Menurut Herman, alih-alih melarang warung menjadi saluran distribusi, pemerintah seharusnya fokus menertibkan pelanggaran harga eceran tertinggi (HET) oleh agen atau pemilik pangkalan LPG.

“Masalah utamanya bukan di warung, tapi pada pihak yang menaikkan harga di luar ketentuan. Jika penyaluran ke warung dihentikan, yang terdampak justru masyarakat kecil,” tegasnya ketika ditemui di Komplek DPR RI, Senayan, Senin (3/2).
Kebijakan redistribusi LPG 3 kg yang kini hanya melalui agen resmi disebut Herman memicu antrean panjang dan ketidaktersediaan stok di sejumlah daerah.

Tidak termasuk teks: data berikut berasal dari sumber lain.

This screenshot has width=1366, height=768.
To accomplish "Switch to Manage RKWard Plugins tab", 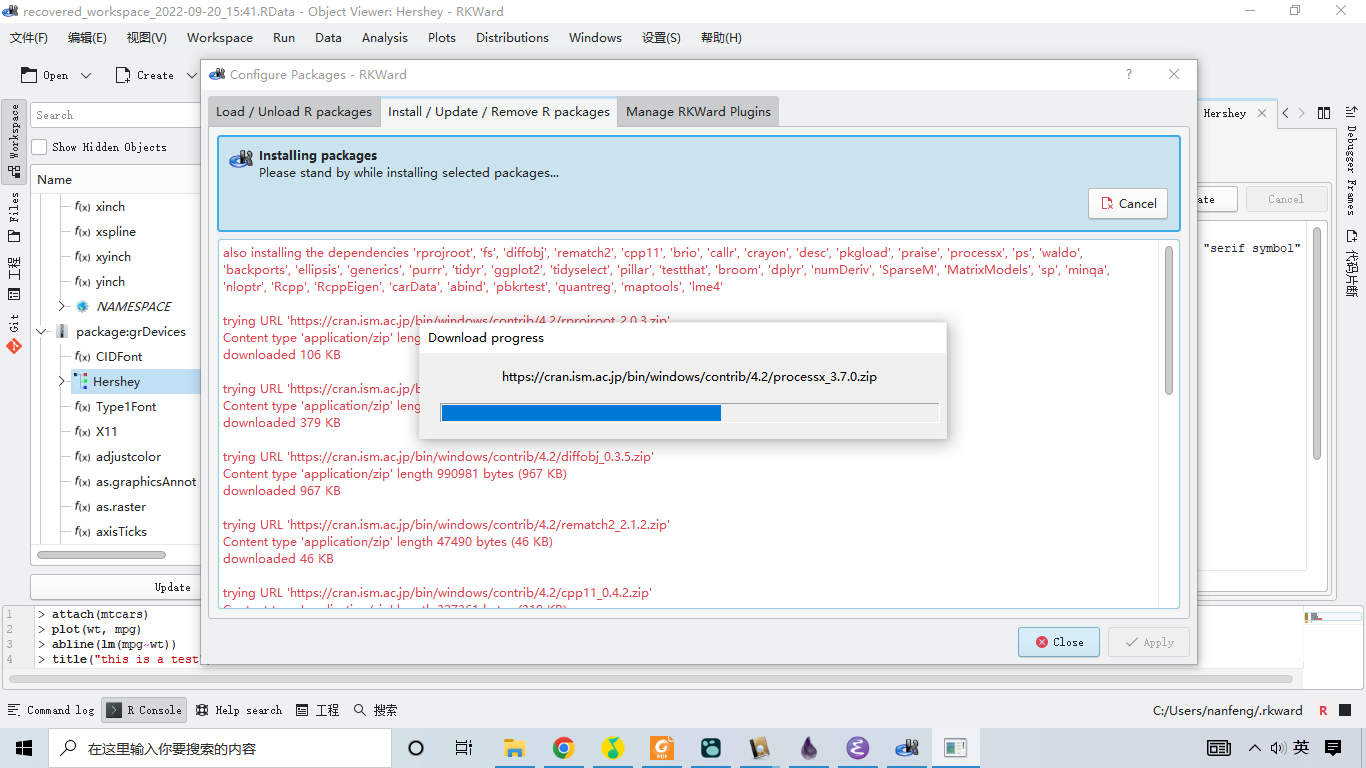I will pyautogui.click(x=698, y=112).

Ia mencontohkan, di wilayah pemukiman padat, warga terpaksa membeli LPG dengan harga lebih tinggi dari pedagang tidak resmi atau bahkan beralih ke bahan bakar kurang aman seperti kayu bakar.
“Ini bertolak belakang dengan tujuan awal subsidi LPG 3 kg untuk menjangkau kelompok rentan,” ujarnya.

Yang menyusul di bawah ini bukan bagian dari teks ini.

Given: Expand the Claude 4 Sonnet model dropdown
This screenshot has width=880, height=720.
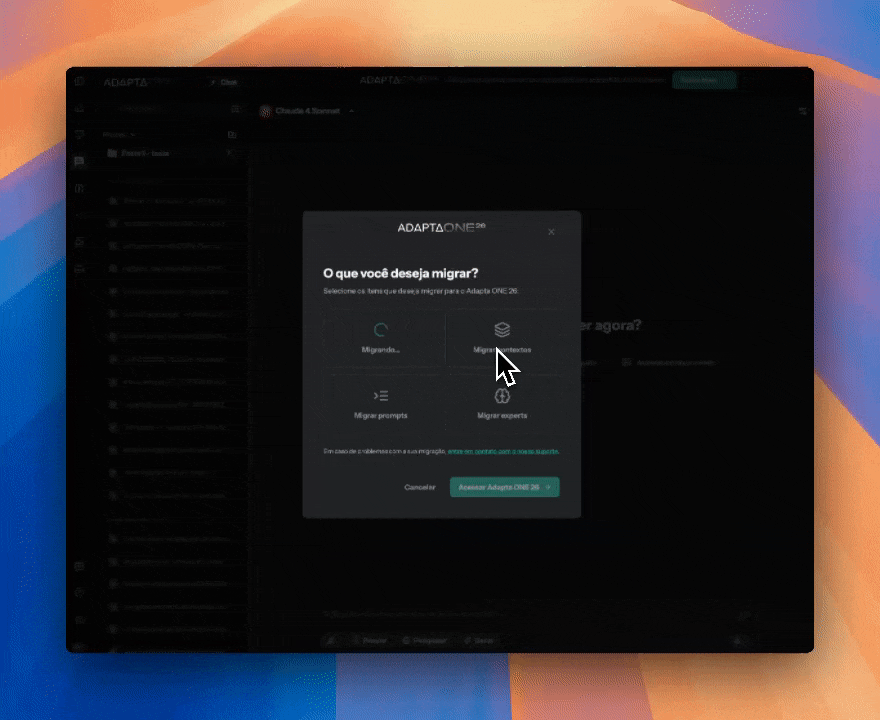Looking at the screenshot, I should pos(310,111).
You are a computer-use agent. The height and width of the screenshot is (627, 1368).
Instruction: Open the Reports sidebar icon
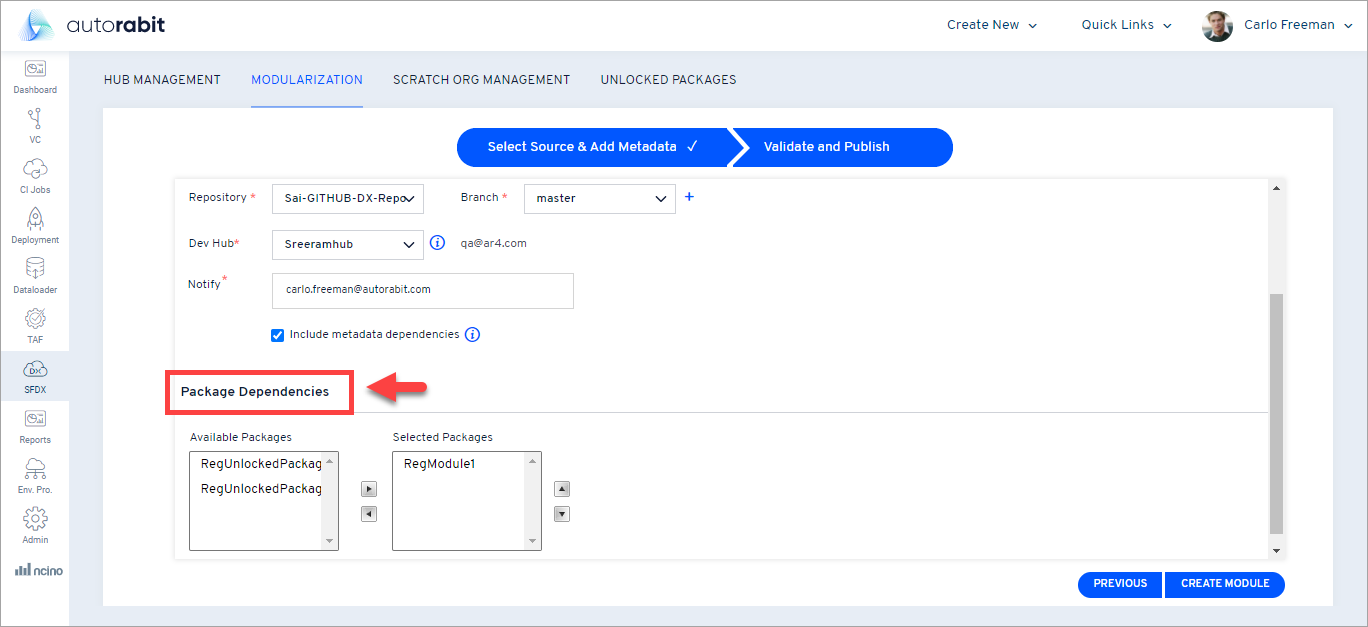click(35, 420)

Baca Juga: Annisa Pohan Bermain dan Bernyanyi Bersama Anak-Anak Korban Kebakaran Kemayoran
Legislator asal daerah pemilihan Jawa Barat itu mendesak pemerintah mengkaji ulang kebijakan dengan melibatkan identifikasi warung-warung berizin yang memenuhi kriteria distribusi.
“Penyaluran ke warung harus tetap dipertahankan, tetapi dengan pengawasan ketat terhadap agen pemasok. Sanksi tegas harus diberlakukan jika ada pelanggaran HET, bukan malah memutus mata rantai distribusi,” paparnya.
Sejak aturan ini diterapkan, sejumlah pedagang warung mengaku kehilangan hingga 30 persen pendapatan harian.
Baca Juga: 203 Jukir di Mataram Tak Bayar Retribusi, Pemkot Pertimbangkan Sanksi Tegas
“LPG 3 kg adalah barang yang selalu dicari warga. Sekarang kami tidak boleh menjualnya, pelanggan pun mengeluh harus jauh-jauh ke agen,” tutur Hani, pemilik warung di kawasan Cilandak, Jakarta Selatan.
Hingga berita ini diturunkan, belum ada tanggapan resmi dari Kementerian Energi dan Sumber Daya Mineral (ESDM) terkait kritik tersebut.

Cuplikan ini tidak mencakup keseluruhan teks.